Ich hab ein kleines Problem mit meinem Katerchen und zwar arbeite ich seit einiger Zeit recht viel und er fühlt sich vernachlässigt. Zweite Katze ist bei ihm nichts, weil er die tage- und wochenlang nur anschreit (richtig schreit - das muss man mal hören) und kratzt und faucht, obwohl er bei mir der liebste Schmusekater ist. Bei Freunden in der Wohnung reagiert er übrigens genauso - er schreit, ist aber frech und kommt immer wieder zu ihnen. Wirkt einfach total eifersüchtig.

Jedenfalls ... das eigentliche Problem ist, dass er jedesmal, wenn ihm langeweilig ist irgendwohin markiert - heute sogar AUF mich. Ich dachte, ich spinne.
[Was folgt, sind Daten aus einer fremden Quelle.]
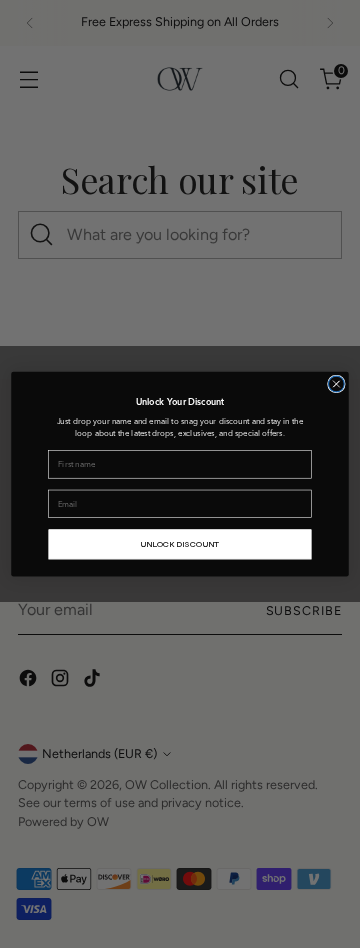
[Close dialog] (337, 384)
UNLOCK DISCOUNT (180, 544)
Er hat sich neben mich hingestellt und mich richtig anmarkiert.

Meine Frage jetzt: Wie gewöhn ich ihm das ab?
Ich hab schon auf mehreren Seiten gelesen, dass man die Katze in ihre eigene Pisse tauchen soll, aber da ich doch viel mit ihm schmuse und er sich ja gerade am Kopfbereich nicht gerade gründlich putzen kann, ist mir das ehrlich zu eklig ...
Gibt's vielleicht irgendwelche Gerüche, die Katzen hassen, ihnen aber sonst nichts ausmachen, die ich ihm nach soetwas aufs Fell träufeln kann? Oder habt ihr andere Vorschläge?

Noch paar Dinge:
Ich arbeite von zuhause aus, also bin ich den ganzen Tag bei ihm - wirklich alleine ist er fast nie.
Er ist noch nicht kastiert, das wird aber nächstes Monat gemacht (ich hoffe ja, dass es dann überhaupt aus ist damit).
Er geht normalerweise brav aufs Kisterl, das macht er wirklich nur, wenn ihm was nicht passt ...

Vielen Dank schonmal!
Sarabiki
 
  • Trotz-Markieren abgewöhnen ... Beitrag #2
Zweite Katze ist bei ihm nichts, weil er die tage- und wochenlang nur anschreit (richtig schreit - das muss man mal hören) und kratzt und faucht, obwohl er bei mir der liebste Schmusekater ist. Bei Freunden in der Wohnung reagiert er übrigens genauso - er schreit, ist aber frech und kommt immer wieder zu ihnen. Wirkt einfach total eifersüchtig.
Gab es schon mal Vergesselschftungsversuche? Wenn ja wie wurden die durchgeführt, wie lange dauerten sie?

Ich hab schon auf mehreren Seiten gelesen, dass man die Katze in ihre eigene Pisse tauchen soll,
Das ist schlicht und einfach Tierquälerei.

Das beste Mittel gegen ein Pinkelproblem ist es die Ursache raus zu finden.
 
  • Trotz-Markieren abgewöhnen ... Beitrag #3
Zu deinem Glueck wirkt eine Kastration der Statistik zufolge bei Spaetkastraten (das trifft auf deinen zu, da er schon markiert) 80 % relativ sofort und 90 % spaeter. Mit 10 % Wahrscheinlichkeit kannst du aber damit rechnen, dass das Verhalten bleibt.
Neben der Kastration, waere Ursachensuche und Bekaempfung ein wichtiger Ansatz zur Behebung dieses Symptoms.
Harnmarkierung sind nicht selten, wenn eine Katze nicht nach ihren Sozialbeduerfnissen gehalten wird, ein passender Sozialpartner kann Abhilfe schaffen, wenn du einen Sozial-Typ hast, der nur vereinsamt, weil er keinen Katzenpartner hat.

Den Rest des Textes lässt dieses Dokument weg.